Oracle v. Google: Are APIs Copyrightable?

The jury punted on the critical issue of fair use; and the judge needs to rule on the more central question of whether APIs are copyrightable in the first place.

The jury is back after the big trial's copyright phase, but resolution of the question of API coyrightability will take years. Intellectual property lawsuits are hardly an agile business practice.

Most intellectual-property disputes that come anywhere near the legal system get resolved before the stage of a jury trial. Oracle, however, was not to be deterred from ramming its case through the courts after it accused Google in 2010 of infringing its intellectual property, both copyrights and patents, in the Java programming environment. At issue is the use of Java in the Android operating system.

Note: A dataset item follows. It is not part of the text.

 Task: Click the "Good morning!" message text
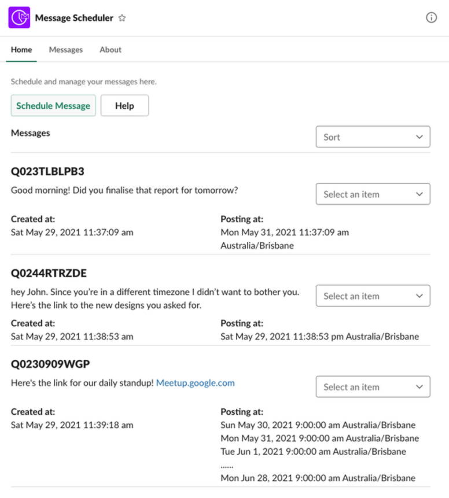click(124, 190)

Oracle is desirous of slowing down Google's momentum with Android, which is the most common smartphone OS in use today. So far, there isn't any evidence that the lawsuit is accomplishing that goal. Probably Oracle would like a bit of the revenue that Android brings into Google's coffers. And Oracle might like to exert some control over Android's direction. These latter two goals would be abetted if Google asked Oracle for a license to use Java. Google never did that, dating back to the time when it first began using Java in Android, when Sun Microsystems made Java fully open-source. (Oracle later bought Sun.)

If Oracle should ultimately prevail in court, every programmer in the world will be adversely affected. "Copyrighted APIs raise the possibility of new barriers to entry in a market, new ways businesses can stave off competition, new involvement of lawyers in product development." writes Stephen Shankland at CNet.com.

But this trial, to determine basic questions of the nature of software as intellectual property, is being heard by a jury that includes "a plumber, a nurse, a retired photographer, a store designer for Gap, a city bus driver, and a postal worker," according to Venturebeat. (Two tech workers and two lawyers were dismissed during jury selection.) No matter what the outcome, on any or all of the points of contention, the losing party will appeal, and appeal again, until the Supreme Court either hears the issues or declines to. Many years will pass.

Whoever thought this was an agile way to run a business?

On Monday the jury in Oracle v. Google said that Google, in developing Android, had infringed the copyright of one Java API -- nine lines of code -- out of a total of 37 that Oracle had claimed. (Android comprises 15 million lines of code in total.) But the jury deadlocked on the question of whether Google had made "fair use" of Java APIs.

If that last paragraph made you do a double-take, you're not alone. Since when are APIs covered by copyright? So far they're not, and the jury didn't decide that they are. The judge in the case, William Alsup, will do so later. He had told the jury to proceed as if programmatic interfaces are indeed copyrightable.

But the jury could not come to unanimity over the question of whether Google's use of those APIs constituted "fair use," which is the flip side of infringement: if there is fair use, there is no infringement.

The jury also said that Google had proved that Sun/Oracle had acted in such a way as to convince Google that no license was needed to use Java. But the jury also said that Google had not proved that it relied upon the foregoing in deciding not to seek such a license. All clear?

Google immediately requested a mistrial. The judge will hear arguments about that in a few days.

Meanwhile, he is keeping the trial moving into its second phase, in which this jury of twelve angry consumers will ponder "the intricacies of patent law, the mind-boggling complexities of mobile programming, [and] the quagmire that is open-source software litigation," as Venturebeat puts it.

Pretty much no one in the technology business would be happy in a world in which APIs were copyrightable. (Ponder for a moment the fact that Microsoft now owns Javascript.) But even if the worst should come to pass, many of us will be retired long before copyrightable APIs are the law of the land.